Car le lobbying, en Belgique, est bien moins scruté qu’au niveau européen. « Cela fait partie des nombreuses matières dont on ne parle pas », affirme Françoise Tulkens, ancienne juge à la Cour européenne des droits de l’homme et ex-présidente de la commission fédérale de déontologie de la Chambre des représentants. « Pourtant, la frontière entre corruption et lobbying est parfois très étroite », ajoute-t-elle. À tel point que le groupe des États contre la corruption du Conseil de l’Europe (Greco) avait pointé le vide abyssal en matière de régulation des activités de lobbying en Belgique.

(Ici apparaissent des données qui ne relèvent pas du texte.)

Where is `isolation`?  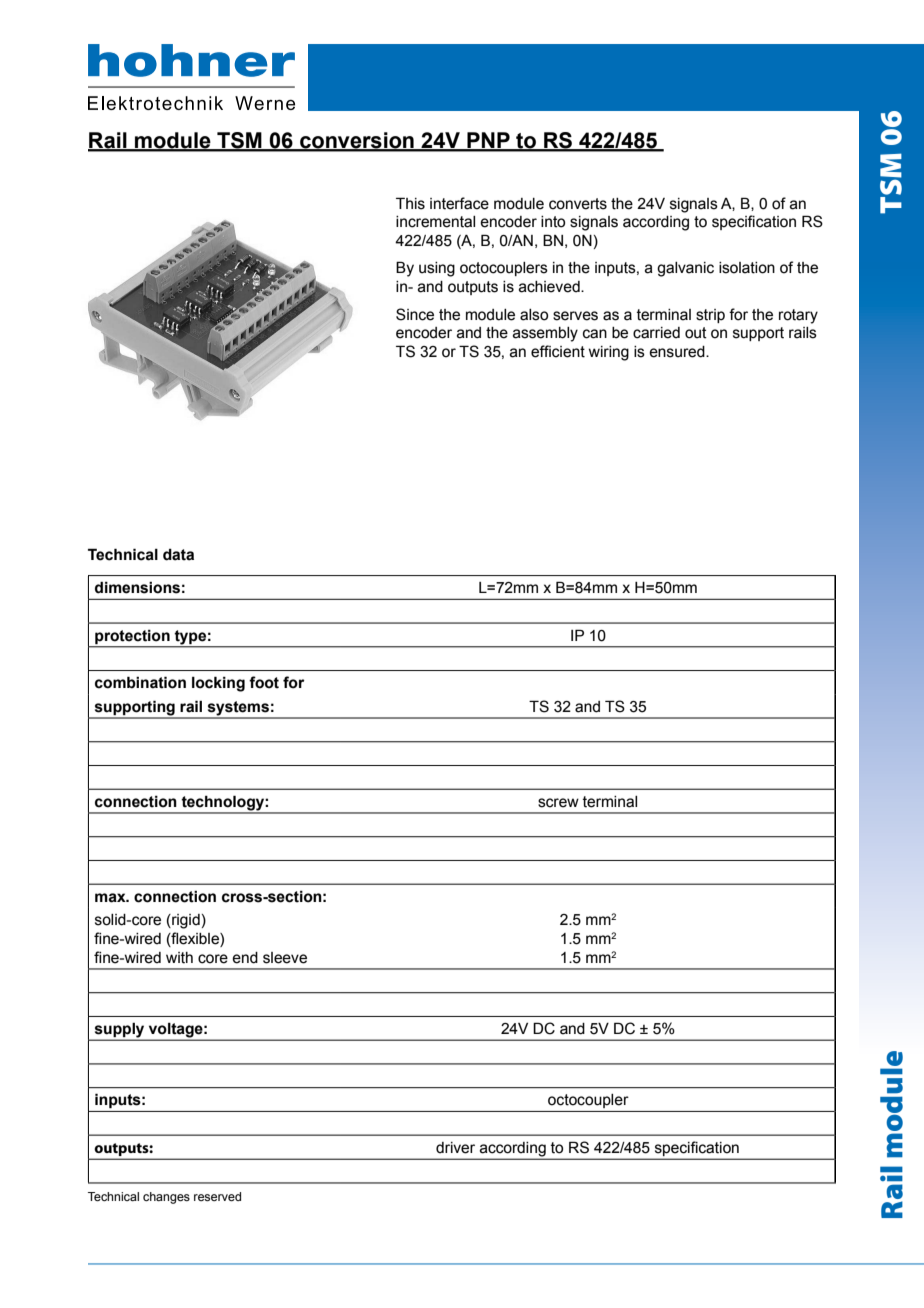 isolation is located at coordinates (747, 268).
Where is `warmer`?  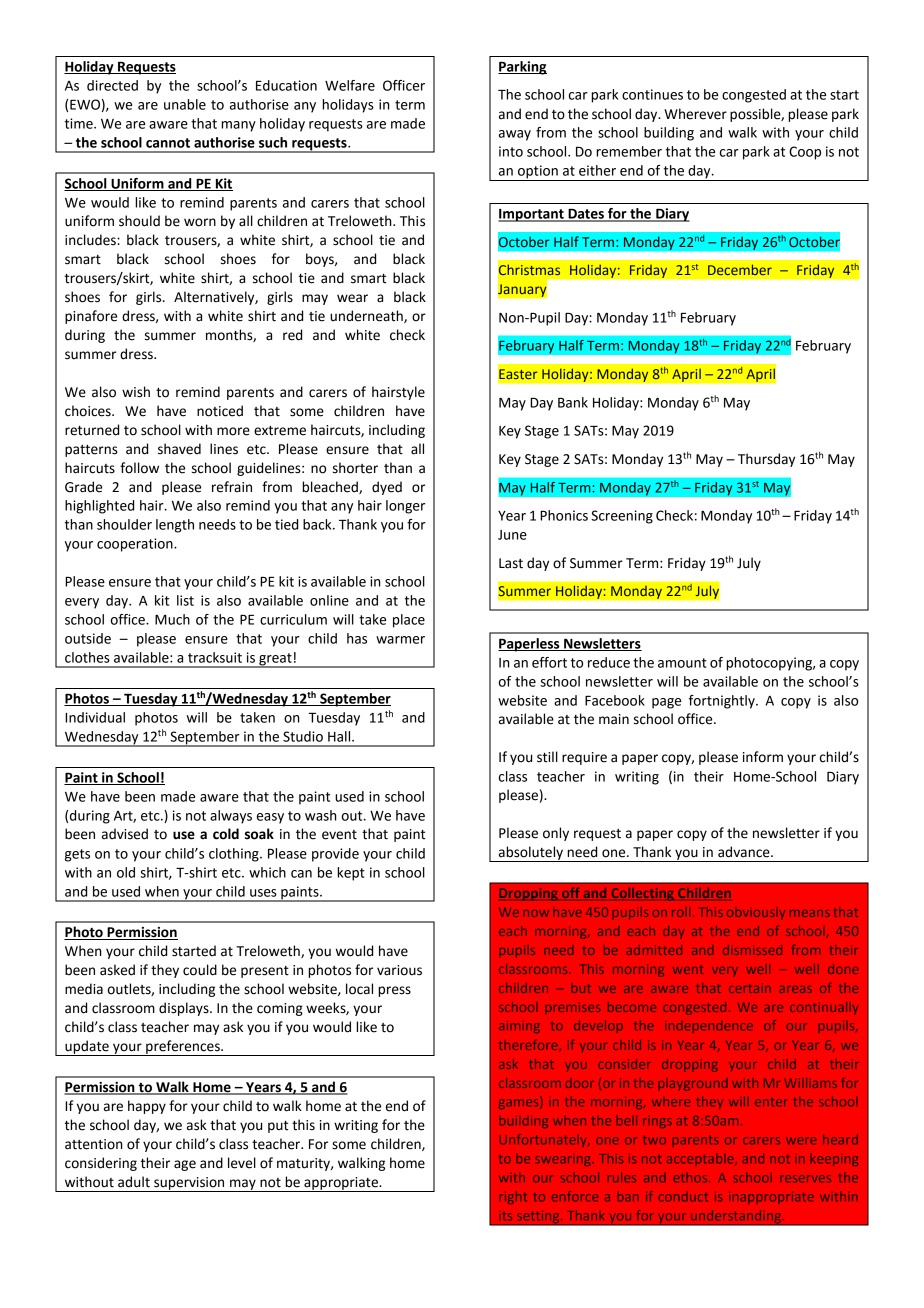 warmer is located at coordinates (400, 640).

La commission de déontologie s’est d’ailleurs saisie du sujet et a proposé la création d’un registre de transparence au Parlement fédéral, calqué sur le modèle européen. L’idée est la suivante : pour pénétrer dans les locaux de la Chambre des représentants, les lobbyistes doivent s’inscrire au registre, ce qui implique automatiquement d’adhérer à un code de conduite. Notons au passage que l’inscription à ce registre ne permet pas de savoir quel député a rencontré le représentant d’intérêts. André Frédéric, député PS, qui siégeait au sein du groupe Renouveau politique se dit « satisfait » de ce changement dans le règlement de la Chambre. « Mais le système est loin d’être parfait. Il suffit de prendre un café à côté avec un lobbyiste non inscrit pour que cela sorte du cadre du registre ». Chez Écolo, Benoît Hellings avait tenté, sans succès, de faire voter une proposition de loi visant à créer un registre de transparence strict dans le cadre de l’achat de matériel militaire à l’occasion du remplacement des F16 de la flotte aérienne belge. Tous les rendez-vous entre un responsable politique ou administratif avec un lobbyiste, ainsi que leur durée et leur contenu, auraient dû être consignés. « Il s’agissait d’un marché colossal pour lequel les besoins de transparence étaient immenses ». Il faut dire que les débats n’avaient pas commencé sous les meilleurs auspices. « À mes côtés sur les bancs de la Chambre, il y avait Dany Van De Ven, lobbyiste de Lock­heed Martin (l’entreprise constructrice des F35 américains qui a emporté le marché) alors que sa place était en tribune ». « Je pense que le lobbying de Lockheed Martin a été particulièrement intense sur les libéraux, et cela a fonctionné. »

Pour Guido De Clercq, de Transparency International Belgique, il faudrait aller plus loin que les projets actuels de registres en instaurant une « empreinte législative » pour chaque loi votée. Cette empreinte permettrait de savoir qui a contribué au texte final, aux amendements et ainsi de rendre plus transparent le processus législatif et les interventions de lobbyistes.